All we know is that 2017 brings much uncertainty
The year is finally over. We can all breathe a sigh of relief and look forward, can’t we? Remember how we entered 2016, almost certain that by the end of it we would have voted to stay in the EU and that we would be considering what a Clinton presidency would bring.
Now we turn into 2017 in a state of major uncertainty at home and abroad. We don’t even have an Olympics or major football tournament to distract us.
Forecasting is a very difficult skill (or dark art) at the best of times so I have a lot of sympathy for the forecasters that are trying put a figure to how the economy will perform in this coming year. There is a consensus emerging that Northern Ireland will avoid a recession.
So what lies ahead?
A tough budget
One of the earliest tasks in 2017 will be for Finance Minister Mairtin O Muilleoir to present a budget to the Assembly. This is an unenviable task, made all the more difficult by the Renewable Heat Incentive scandal that dominated political discourse here for towards the end of 2016. There are some crucial decisions that need to made, and funding found, if Northern Ireland is to realise any economic growth ambitions. Take the York Street Interchange. Belfast, which don’t forget drives the whole NI economy, has highly ambitious aims for what it would like to achieve by 2035. I can’t think of any successful outcome for the city that doesn’t include implementing the preferred option at York Street.

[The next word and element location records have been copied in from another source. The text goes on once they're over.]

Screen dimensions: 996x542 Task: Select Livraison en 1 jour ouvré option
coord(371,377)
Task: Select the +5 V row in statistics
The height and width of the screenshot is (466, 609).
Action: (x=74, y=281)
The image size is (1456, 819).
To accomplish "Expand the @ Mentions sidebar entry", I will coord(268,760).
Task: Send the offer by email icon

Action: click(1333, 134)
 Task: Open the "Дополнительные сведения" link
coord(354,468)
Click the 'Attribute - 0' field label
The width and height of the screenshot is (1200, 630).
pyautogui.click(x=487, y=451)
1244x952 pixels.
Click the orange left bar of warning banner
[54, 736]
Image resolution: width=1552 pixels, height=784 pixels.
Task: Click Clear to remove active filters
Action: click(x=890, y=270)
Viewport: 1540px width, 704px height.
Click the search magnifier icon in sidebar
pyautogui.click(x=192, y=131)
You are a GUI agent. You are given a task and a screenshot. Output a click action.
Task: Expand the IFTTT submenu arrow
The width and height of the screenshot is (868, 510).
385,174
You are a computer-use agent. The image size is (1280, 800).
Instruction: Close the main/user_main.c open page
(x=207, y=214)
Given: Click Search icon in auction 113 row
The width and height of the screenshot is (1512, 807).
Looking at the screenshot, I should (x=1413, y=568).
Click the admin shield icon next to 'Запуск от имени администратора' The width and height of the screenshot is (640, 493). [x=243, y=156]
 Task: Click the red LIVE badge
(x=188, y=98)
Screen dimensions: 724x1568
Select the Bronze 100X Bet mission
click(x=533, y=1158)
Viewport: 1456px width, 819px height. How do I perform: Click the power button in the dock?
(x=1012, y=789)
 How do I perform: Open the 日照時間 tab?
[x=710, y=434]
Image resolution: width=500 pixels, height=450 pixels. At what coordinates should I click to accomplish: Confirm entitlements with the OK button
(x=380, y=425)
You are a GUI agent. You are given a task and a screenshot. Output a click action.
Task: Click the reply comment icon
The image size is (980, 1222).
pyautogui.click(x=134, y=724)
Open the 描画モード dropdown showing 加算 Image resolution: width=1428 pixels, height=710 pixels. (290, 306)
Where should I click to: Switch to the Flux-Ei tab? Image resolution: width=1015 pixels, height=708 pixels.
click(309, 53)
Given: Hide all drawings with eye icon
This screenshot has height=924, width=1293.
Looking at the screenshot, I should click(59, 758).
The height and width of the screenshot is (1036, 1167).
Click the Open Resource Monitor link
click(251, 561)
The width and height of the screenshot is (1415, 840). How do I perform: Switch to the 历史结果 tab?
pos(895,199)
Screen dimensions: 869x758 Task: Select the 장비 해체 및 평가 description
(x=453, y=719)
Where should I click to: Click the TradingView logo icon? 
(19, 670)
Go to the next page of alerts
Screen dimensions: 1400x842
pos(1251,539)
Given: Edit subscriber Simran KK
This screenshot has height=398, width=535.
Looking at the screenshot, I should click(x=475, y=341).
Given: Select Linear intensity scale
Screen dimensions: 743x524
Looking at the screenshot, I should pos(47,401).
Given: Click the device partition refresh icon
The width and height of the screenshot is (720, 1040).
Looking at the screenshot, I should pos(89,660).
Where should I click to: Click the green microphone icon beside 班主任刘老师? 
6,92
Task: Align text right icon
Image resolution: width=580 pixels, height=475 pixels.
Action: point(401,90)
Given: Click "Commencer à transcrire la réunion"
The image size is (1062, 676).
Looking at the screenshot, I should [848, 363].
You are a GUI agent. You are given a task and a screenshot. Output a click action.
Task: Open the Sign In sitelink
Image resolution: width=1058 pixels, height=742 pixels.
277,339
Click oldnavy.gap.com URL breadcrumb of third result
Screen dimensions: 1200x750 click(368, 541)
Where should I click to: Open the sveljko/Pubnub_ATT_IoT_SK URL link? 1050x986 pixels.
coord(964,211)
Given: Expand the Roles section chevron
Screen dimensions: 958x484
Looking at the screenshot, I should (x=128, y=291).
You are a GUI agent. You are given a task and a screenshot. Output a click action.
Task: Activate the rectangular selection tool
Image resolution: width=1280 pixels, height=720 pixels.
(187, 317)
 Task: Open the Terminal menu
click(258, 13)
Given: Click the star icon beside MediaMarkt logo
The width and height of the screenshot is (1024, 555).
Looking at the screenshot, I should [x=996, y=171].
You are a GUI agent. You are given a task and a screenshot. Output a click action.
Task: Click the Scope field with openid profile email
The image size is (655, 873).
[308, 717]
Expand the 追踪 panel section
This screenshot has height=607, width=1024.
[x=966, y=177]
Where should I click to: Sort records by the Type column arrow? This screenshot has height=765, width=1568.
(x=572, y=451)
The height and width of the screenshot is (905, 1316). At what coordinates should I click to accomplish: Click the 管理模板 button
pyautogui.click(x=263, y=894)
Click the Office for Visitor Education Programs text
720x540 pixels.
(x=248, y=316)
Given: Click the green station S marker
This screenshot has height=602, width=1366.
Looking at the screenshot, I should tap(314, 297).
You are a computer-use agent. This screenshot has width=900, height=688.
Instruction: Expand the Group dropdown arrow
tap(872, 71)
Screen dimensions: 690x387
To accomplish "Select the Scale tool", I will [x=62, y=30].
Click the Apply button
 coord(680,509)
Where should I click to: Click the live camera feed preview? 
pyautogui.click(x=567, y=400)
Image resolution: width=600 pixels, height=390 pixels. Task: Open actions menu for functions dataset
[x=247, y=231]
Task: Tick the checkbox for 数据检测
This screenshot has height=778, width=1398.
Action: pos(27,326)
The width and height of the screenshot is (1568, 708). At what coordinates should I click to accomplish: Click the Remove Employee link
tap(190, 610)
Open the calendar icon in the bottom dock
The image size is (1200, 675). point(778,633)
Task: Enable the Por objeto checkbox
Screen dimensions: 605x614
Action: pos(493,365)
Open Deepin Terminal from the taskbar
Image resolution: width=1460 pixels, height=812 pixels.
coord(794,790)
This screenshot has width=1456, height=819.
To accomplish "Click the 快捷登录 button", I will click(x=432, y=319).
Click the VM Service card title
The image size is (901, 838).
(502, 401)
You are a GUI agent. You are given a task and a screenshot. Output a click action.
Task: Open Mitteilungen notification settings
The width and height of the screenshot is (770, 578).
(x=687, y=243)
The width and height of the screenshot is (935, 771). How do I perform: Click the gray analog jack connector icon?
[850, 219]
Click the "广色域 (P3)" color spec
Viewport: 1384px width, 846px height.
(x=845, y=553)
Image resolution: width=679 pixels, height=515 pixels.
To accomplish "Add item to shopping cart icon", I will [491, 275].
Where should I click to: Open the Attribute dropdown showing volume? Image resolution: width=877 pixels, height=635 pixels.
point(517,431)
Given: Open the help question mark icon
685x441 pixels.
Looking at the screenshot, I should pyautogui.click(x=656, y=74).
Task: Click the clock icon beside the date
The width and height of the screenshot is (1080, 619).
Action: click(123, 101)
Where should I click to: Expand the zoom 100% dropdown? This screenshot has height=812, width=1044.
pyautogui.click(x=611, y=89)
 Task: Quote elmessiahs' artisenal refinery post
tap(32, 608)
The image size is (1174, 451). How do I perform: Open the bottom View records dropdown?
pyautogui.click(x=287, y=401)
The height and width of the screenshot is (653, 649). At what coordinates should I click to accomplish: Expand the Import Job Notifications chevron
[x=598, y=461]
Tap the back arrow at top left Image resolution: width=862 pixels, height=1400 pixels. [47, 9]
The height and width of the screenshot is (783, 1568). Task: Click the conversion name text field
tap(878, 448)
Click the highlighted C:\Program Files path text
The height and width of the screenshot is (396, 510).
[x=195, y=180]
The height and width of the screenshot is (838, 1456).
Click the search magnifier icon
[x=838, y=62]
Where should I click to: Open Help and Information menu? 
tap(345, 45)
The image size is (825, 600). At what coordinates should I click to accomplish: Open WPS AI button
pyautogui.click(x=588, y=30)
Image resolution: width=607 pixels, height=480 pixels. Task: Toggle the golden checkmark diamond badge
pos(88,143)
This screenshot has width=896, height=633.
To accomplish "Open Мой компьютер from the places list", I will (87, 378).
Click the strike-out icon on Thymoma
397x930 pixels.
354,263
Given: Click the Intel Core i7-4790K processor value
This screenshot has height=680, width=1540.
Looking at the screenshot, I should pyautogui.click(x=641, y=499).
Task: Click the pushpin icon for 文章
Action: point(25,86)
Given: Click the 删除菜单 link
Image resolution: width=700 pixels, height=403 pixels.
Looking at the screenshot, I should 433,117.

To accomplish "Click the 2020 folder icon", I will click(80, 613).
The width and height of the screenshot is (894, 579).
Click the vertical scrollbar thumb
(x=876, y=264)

An education crisis? Sticking with the budget
We all tend to agree about the importance of a quality education for societal and economic gain. Ask any MLA what marks Northern Ireland out as an attractive place to invest and they will tell you that it is the quality of our schools and skills pipeline. Really? So why are we facing a situation where more than half our schools will be running a deficit? In figures placed in the NI Assembly library just before Christmas, the Education Minister outlined the projections for school surplus/deficit. As it stands, one third of our schools are in deficit positions. The total deficit of these schools is £34m. This is projected to increase to £77m across 573 schools by 2019. What quality of education can we afford?
From planning to delivery
The recent spate of elections has prompted the development of a swathe of policy documents and strategies. Local councils have been consulting on their community plans, Stormont has a new Programme for Government, and a refreshed Economic Strategy is imminent. It is good to plan but 2017 has to mark a shift in emphasis from planning to delivery.
Cost of living pressures
The Bank of England is firmly of the view that inflation will tick up in 2017. The extent to which inflation takes hold and impacts on consumer confidence is important to monitor. While consumers were remarkably resilient in 2016 some recent indicators, such as NI car sales data, suggest consumers are taking a more cautious view into 2017. Inflation moves may also start to see more demands for pay rises in 2017. Pay restraint has been a strong feature of the job market in recent years but there were signs in 2016 that wages are starting to increase again. We may start to see more industrial action over pay this coming year?
The decline in sterling has already led to an increase in cross border shopping from the Republic to NI. Sterling is in a period of flux and susceptible to further swings as Brexit negotiations begin and the terms firm up. A weaker sterling in 2017 could provide our retailers with a boost to footfall and our exporters with a competitive edge in market but across the whole economy, a weaker sterling pushes the costs of buying in goods and services up.
Trump’s early choices
All eyes will be on President Trump to see how his presidency might play out for trade and inward investment. By Spring 2017, President Trump will be completing his first 100 days in office. By then, the tone of the presidency, and economic implications should be clearer — will we get the Trump of late night Twitter rants and unprecedented campaign rhetoric or will a more measured ‘presidential’ tone emerge? The extent to which he follows through on isolationist tendencies will be an important policy to watch for.
European elections and Brexit clarity
There are a series of elections set to take place across Europe in 2017. The outcome of these will point towards the future direction of EU socio-economic policy. 2017 can only bring greater clarity on Brexit. As negotiations begin in earnest, how business sentiment and FDI flows react will have a significant bearing on economic performance. Will businesses delay decisions and spend 2017 in a ‘wait and see’ phase?
A different view: quite a few people have suggested to me since Brexit that a reduction of corporation tax to 12.5% is no longer worth pursuing. I tend to disagree, surely it is more important now, as NI tries to convince investors to come here. However, it has got me thinking…is there another option on corporation tax that would unleash a wave of entrepreneurship? How about a corporation tax exemption for businesses under three years old? Or, how about a full tax rebate on the income tax you paid in the year before starting a business? That’s not so much a predication for 2017, more the naive hope of an optimist. Who’s with me?